TASK STATEMENT →
Rewrite the data below with every "GUI agent" replaced by "screen assistant", leaving everything else as it is.

MATERIAL PROVIDED →
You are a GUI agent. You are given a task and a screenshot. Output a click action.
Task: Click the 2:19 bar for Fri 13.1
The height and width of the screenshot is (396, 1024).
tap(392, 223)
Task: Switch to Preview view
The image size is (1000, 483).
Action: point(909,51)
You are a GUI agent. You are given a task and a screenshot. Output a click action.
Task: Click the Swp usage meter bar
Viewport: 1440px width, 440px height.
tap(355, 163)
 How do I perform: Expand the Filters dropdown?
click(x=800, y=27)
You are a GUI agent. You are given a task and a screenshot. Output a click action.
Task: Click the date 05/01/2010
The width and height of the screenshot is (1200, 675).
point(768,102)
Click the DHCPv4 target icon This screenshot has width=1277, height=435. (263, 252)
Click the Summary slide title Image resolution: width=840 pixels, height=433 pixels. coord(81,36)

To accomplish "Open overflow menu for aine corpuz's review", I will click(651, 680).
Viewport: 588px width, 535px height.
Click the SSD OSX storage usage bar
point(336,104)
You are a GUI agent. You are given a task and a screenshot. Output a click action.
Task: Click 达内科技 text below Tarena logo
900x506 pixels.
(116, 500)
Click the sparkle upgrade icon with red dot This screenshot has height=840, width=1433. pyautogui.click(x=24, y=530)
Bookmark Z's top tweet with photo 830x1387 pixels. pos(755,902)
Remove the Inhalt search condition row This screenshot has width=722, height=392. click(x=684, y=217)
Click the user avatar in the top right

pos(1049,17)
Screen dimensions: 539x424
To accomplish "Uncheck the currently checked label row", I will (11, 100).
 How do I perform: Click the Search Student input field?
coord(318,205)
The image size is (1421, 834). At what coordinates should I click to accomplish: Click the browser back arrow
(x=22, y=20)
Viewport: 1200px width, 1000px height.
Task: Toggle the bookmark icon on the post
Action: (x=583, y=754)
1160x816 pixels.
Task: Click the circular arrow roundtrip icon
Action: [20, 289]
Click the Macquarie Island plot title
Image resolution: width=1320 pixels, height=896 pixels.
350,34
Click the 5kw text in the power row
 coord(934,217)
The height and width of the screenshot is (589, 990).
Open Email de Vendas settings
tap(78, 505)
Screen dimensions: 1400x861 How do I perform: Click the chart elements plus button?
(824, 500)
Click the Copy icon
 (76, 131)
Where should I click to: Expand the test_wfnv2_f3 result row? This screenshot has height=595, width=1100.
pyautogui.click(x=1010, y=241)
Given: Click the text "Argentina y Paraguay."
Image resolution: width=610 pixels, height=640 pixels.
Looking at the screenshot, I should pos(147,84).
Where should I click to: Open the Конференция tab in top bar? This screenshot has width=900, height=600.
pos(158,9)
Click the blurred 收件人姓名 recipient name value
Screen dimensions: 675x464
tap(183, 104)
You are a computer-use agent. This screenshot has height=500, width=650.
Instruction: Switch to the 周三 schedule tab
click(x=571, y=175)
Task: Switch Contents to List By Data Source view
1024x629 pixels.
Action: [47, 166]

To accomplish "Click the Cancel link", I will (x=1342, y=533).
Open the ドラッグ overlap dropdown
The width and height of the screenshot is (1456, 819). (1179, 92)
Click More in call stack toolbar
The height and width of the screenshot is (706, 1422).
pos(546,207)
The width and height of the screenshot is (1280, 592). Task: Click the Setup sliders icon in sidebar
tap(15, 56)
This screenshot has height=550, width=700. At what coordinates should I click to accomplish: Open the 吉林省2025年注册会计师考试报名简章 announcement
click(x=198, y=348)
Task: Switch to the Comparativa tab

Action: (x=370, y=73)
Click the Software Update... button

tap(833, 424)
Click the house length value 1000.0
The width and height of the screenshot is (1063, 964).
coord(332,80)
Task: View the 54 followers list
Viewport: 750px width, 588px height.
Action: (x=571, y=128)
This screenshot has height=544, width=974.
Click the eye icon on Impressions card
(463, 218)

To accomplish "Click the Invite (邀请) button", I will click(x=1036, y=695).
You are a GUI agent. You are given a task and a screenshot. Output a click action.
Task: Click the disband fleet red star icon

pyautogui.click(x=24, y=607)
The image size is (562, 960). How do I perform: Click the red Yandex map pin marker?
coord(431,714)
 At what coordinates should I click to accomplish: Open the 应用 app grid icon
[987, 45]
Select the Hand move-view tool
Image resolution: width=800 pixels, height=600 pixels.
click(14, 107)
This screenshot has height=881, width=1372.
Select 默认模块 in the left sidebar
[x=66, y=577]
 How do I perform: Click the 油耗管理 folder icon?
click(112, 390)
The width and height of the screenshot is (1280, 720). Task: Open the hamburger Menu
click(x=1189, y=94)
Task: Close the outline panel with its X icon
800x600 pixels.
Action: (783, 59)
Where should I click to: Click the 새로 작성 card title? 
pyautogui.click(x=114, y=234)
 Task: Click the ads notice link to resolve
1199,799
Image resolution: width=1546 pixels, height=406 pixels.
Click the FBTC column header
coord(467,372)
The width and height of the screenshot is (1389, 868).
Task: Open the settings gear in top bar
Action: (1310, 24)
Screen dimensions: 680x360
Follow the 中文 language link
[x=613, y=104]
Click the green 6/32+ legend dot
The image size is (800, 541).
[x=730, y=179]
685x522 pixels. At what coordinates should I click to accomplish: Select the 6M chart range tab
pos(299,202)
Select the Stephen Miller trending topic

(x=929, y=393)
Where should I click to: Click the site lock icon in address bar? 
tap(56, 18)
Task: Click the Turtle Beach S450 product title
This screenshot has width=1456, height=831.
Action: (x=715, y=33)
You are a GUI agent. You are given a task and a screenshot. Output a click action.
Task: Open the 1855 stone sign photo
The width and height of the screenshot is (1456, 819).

REPLY TO THE EXERCISE →
You are a screen assistant. You are given a task and a screenshot. Output a click action.
Task: Click the 2:19 bar for Fri 13.1
The height and width of the screenshot is (396, 1024).
tap(392, 223)
Task: Switch to Preview view
The image size is (1000, 483).
Action: point(909,51)
You are a screen assistant. You are given a task and a screenshot. Output a click action.
Task: Click the Swp usage meter bar
Viewport: 1440px width, 440px height.
tap(355, 163)
 How do I perform: Expand the Filters dropdown?
click(x=800, y=27)
You are a screen assistant. You are given a task and a screenshot. Output a click action.
Task: Click the date 05/01/2010
The width and height of the screenshot is (1200, 675).
point(768,102)
Click the DHCPv4 target icon This screenshot has width=1277, height=435. (263, 252)
Click the Summary slide title Image resolution: width=840 pixels, height=433 pixels. coord(81,36)

To accomplish "Open overflow menu for aine corpuz's review", I will click(651, 680).
Viewport: 588px width, 535px height.
Click the SSD OSX storage usage bar
point(336,104)
You are a screen assistant. You are given a task and a screenshot. Output a click action.
Task: Click 达内科技 text below Tarena logo
900x506 pixels.
(116, 500)
Click the sparkle upgrade icon with red dot This screenshot has height=840, width=1433. pyautogui.click(x=24, y=530)
Bookmark Z's top tweet with photo 830x1387 pixels. pos(755,902)
Remove the Inhalt search condition row This screenshot has width=722, height=392. click(x=684, y=217)
Click the user avatar in the top right

pos(1049,17)
Screen dimensions: 539x424
To accomplish "Uncheck the currently checked label row", I will (11, 100).
 How do I perform: Click the Search Student input field?
coord(318,205)
The image size is (1421, 834). At what coordinates should I click to accomplish: Click the browser back arrow
(x=22, y=20)
Viewport: 1200px width, 1000px height.
Task: Toggle the bookmark icon on the post
Action: (x=583, y=754)
1160x816 pixels.
Task: Click the circular arrow roundtrip icon
Action: [20, 289]
Click the Macquarie Island plot title
Image resolution: width=1320 pixels, height=896 pixels.
350,34
Click the 5kw text in the power row
 coord(934,217)
The height and width of the screenshot is (589, 990).
Open Email de Vendas settings
tap(78, 505)
Screen dimensions: 1400x861 How do I perform: Click the chart elements plus button?
(824, 500)
Click the Copy icon
 (76, 131)
Where should I click to: Expand the test_wfnv2_f3 result row? This screenshot has height=595, width=1100.
pyautogui.click(x=1010, y=241)
Given: Click the text "Argentina y Paraguay."
Image resolution: width=610 pixels, height=640 pixels.
Looking at the screenshot, I should pos(147,84).
Where should I click to: Open the Конференция tab in top bar? This screenshot has width=900, height=600.
pos(158,9)
Click the blurred 收件人姓名 recipient name value
Screen dimensions: 675x464
tap(183, 104)
You are a computer-use agent. This screenshot has height=500, width=650.
Instruction: Switch to the 周三 schedule tab
click(x=571, y=175)
Task: Switch Contents to List By Data Source view
1024x629 pixels.
Action: [47, 166]

To accomplish "Click the Cancel link", I will (x=1342, y=533).
Open the ドラッグ overlap dropdown
The width and height of the screenshot is (1456, 819). (1179, 92)
Click More in call stack toolbar
The height and width of the screenshot is (706, 1422).
pos(546,207)
The width and height of the screenshot is (1280, 592). Task: Click the Setup sliders icon in sidebar
tap(15, 56)
This screenshot has height=550, width=700. At what coordinates should I click to accomplish: Open the 吉林省2025年注册会计师考试报名简章 announcement
click(x=198, y=348)
Task: Switch to the Comparativa tab

Action: (x=370, y=73)
Click the Software Update... button

tap(833, 424)
Click the house length value 1000.0
The width and height of the screenshot is (1063, 964).
coord(332,80)
Task: View the 54 followers list
Viewport: 750px width, 588px height.
Action: (x=571, y=128)
This screenshot has height=544, width=974.
Click the eye icon on Impressions card
(463, 218)

To accomplish "Click the Invite (邀请) button", I will click(x=1036, y=695).
You are a screen assistant. You are given a task and a screenshot. Output a click action.
Task: Click the disband fleet red star icon

pyautogui.click(x=24, y=607)
The image size is (562, 960). How do I perform: Click the red Yandex map pin marker?
coord(431,714)
 At what coordinates should I click to accomplish: Open the 应用 app grid icon
[987, 45]
Select the Hand move-view tool
Image resolution: width=800 pixels, height=600 pixels.
click(14, 107)
This screenshot has height=881, width=1372.
Select 默认模块 in the left sidebar
[x=66, y=577]
 How do I perform: Click the 油耗管理 folder icon?
click(112, 390)
The width and height of the screenshot is (1280, 720). Task: Open the hamburger Menu
click(x=1189, y=94)
Task: Close the outline panel with its X icon
800x600 pixels.
Action: (783, 59)
Where should I click to: Click the 새로 작성 card title? 
pyautogui.click(x=114, y=234)
 Task: Click the ads notice link to resolve
1199,799
Image resolution: width=1546 pixels, height=406 pixels.
Click the FBTC column header
coord(467,372)
The width and height of the screenshot is (1389, 868).
Task: Open the settings gear in top bar
Action: (1310, 24)
Screen dimensions: 680x360
Follow the 中文 language link
[x=613, y=104]
Click the green 6/32+ legend dot
The image size is (800, 541).
[x=730, y=179]
685x522 pixels. At what coordinates should I click to accomplish: Select the 6M chart range tab
pos(299,202)
Select the Stephen Miller trending topic

(x=929, y=393)
Where should I click to: Click the site lock icon in address bar? 
tap(56, 18)
Task: Click the Turtle Beach S450 product title
This screenshot has width=1456, height=831.
Action: (x=715, y=33)
You are a screen assistant. You are given a task and a screenshot. Output a click action.
Task: Open the 1855 stone sign photo
The width and height of the screenshot is (1456, 819).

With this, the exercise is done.